Quanto a este último aspecto, graças à capacidade de novo ordenamento das dívidas, é legítimo destravar processos que estão engavetados nos clubes brasileiros, sejam projetos de novos aportes (novos investidores), como também de real estate para melhor utilização dos estádios disponíveis, investimentos em novas receitas como criptoativos e aplicação de recursos nas categorias de base para aperfeiçoar a qualidade técnica e a formação social das novas revelações.
Ao constituir a Sociedade Anônima do Futebol, que deve ser gerida com a racionalidade de uma empresa, contando com uma governança profissional, um sistema de compliance específico para o futebol, espera-se alcançar um nível de desenvolvimento mais elevado do que o existente atualmente, deixando de ser normalizadas situações relacionadas a calotes de dívidas, longos atrasos salariais e pouco ou nenhum recolhimento de impostos.

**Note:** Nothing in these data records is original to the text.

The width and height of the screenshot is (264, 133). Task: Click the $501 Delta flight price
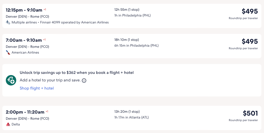click(250, 113)
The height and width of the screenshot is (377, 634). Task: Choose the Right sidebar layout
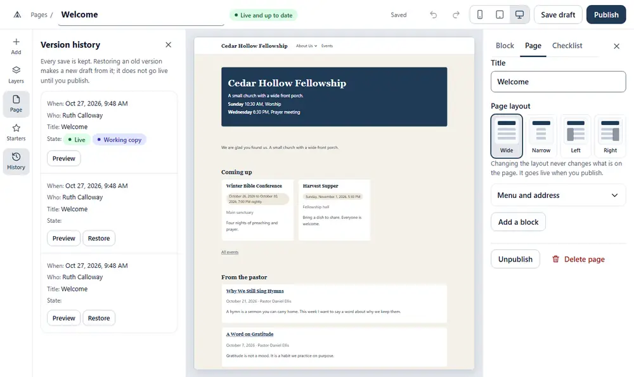pos(610,136)
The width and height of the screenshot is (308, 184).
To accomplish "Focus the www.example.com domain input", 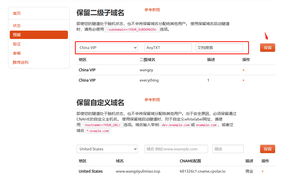I will [x=176, y=149].
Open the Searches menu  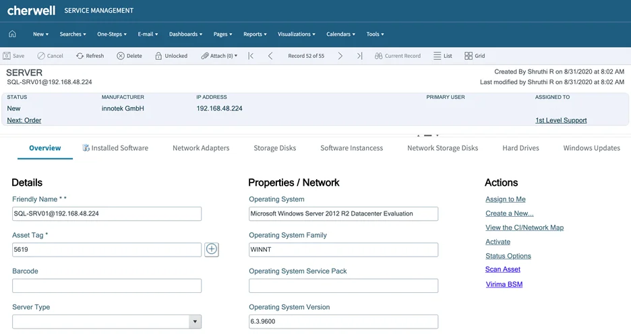(x=72, y=34)
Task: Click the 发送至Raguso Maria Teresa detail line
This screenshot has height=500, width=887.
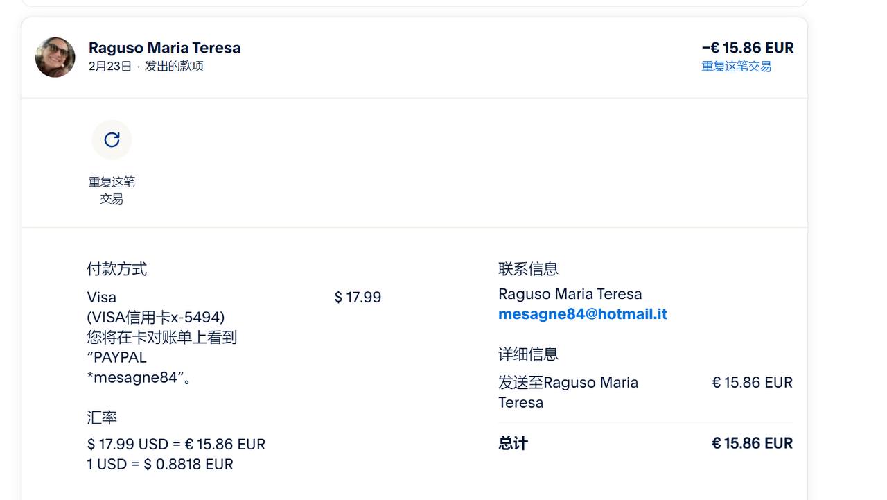Action: click(568, 393)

Diante de todo esse contexto (entidades centenárias, dívidas, importância econômica, atração de investidores, tudo isso misturado a muita paixão), ao desenhar o conjunto de dispositivos legais que acompanhariam a SAF, o legislador adotou diversos entendimentos que fogem, em certa medida, à interpretação comum das regras jurídicas, tanto na seara societária/empresarial quanto na trabalhista, tributária e recuperacional. Esse contexto tem desafiado os tribunais e operadores do Direito de forma geral a intensificarem os debates com o objetivo de alcançar a melhor interpretação da norma, de forma a garantir previsibilidade e segurança jurídica para todas as partes envolvidas nesse processo de transformação e modernização do futebol brasileiro.

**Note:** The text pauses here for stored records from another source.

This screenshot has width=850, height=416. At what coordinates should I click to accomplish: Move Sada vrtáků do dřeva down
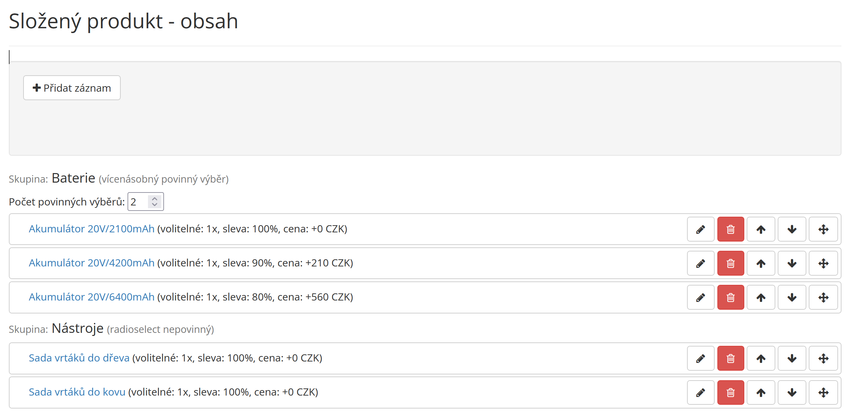[x=792, y=358]
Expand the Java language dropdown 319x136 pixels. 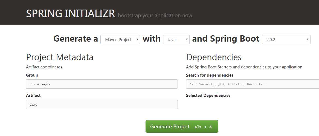[x=176, y=39]
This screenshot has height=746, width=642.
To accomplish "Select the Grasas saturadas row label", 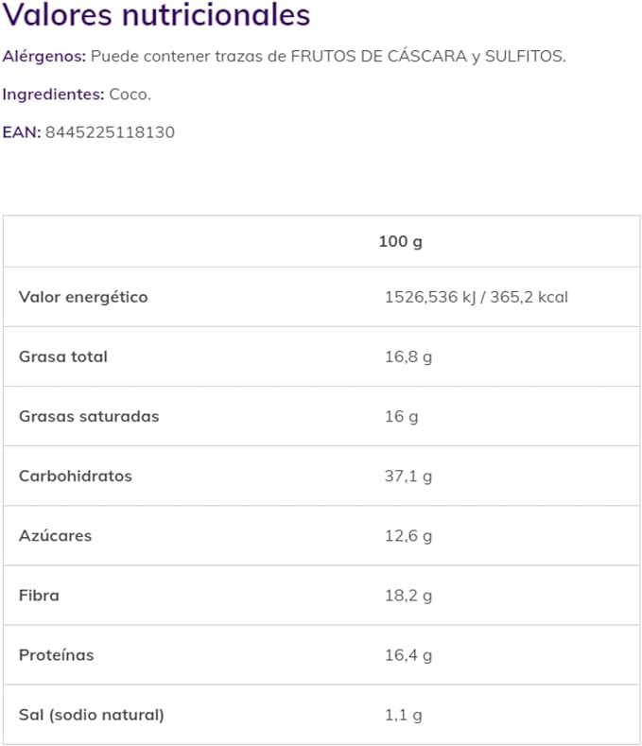I will [89, 416].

O adequado entendimento e interpretação da Lei nº 14.193/2021, especialmente sob a ótica da preservação da atividade e, simultaneamente, da proteção dos credores atingidos por eventual transformação do clube associativo em empresa, exigirá dos operadores do Direito uma integral compreensão dos objetivos do legislador, considerando os mecanismos de estímulos e proteções dispostos na referida legislação, além da aplicação, na exatidão, de alguns dispositivos, na medida em que se trata de norma especial e lógica, pensada para a efetivação do objetivo de transição, modernização, profissionalização e desenvolvimento dos clubes de futebol.
Sem dúvidas, em que pese a necessidade de aprimoramento constante e ajustes futuros, comum em qualquer legislação, a Lei da SAF representa um novo marco para o futebol brasileiro, a não mais depender de ações emergenciais do Estado, explorando assim todo o seu potencial como verdadeira atividade econômica que é.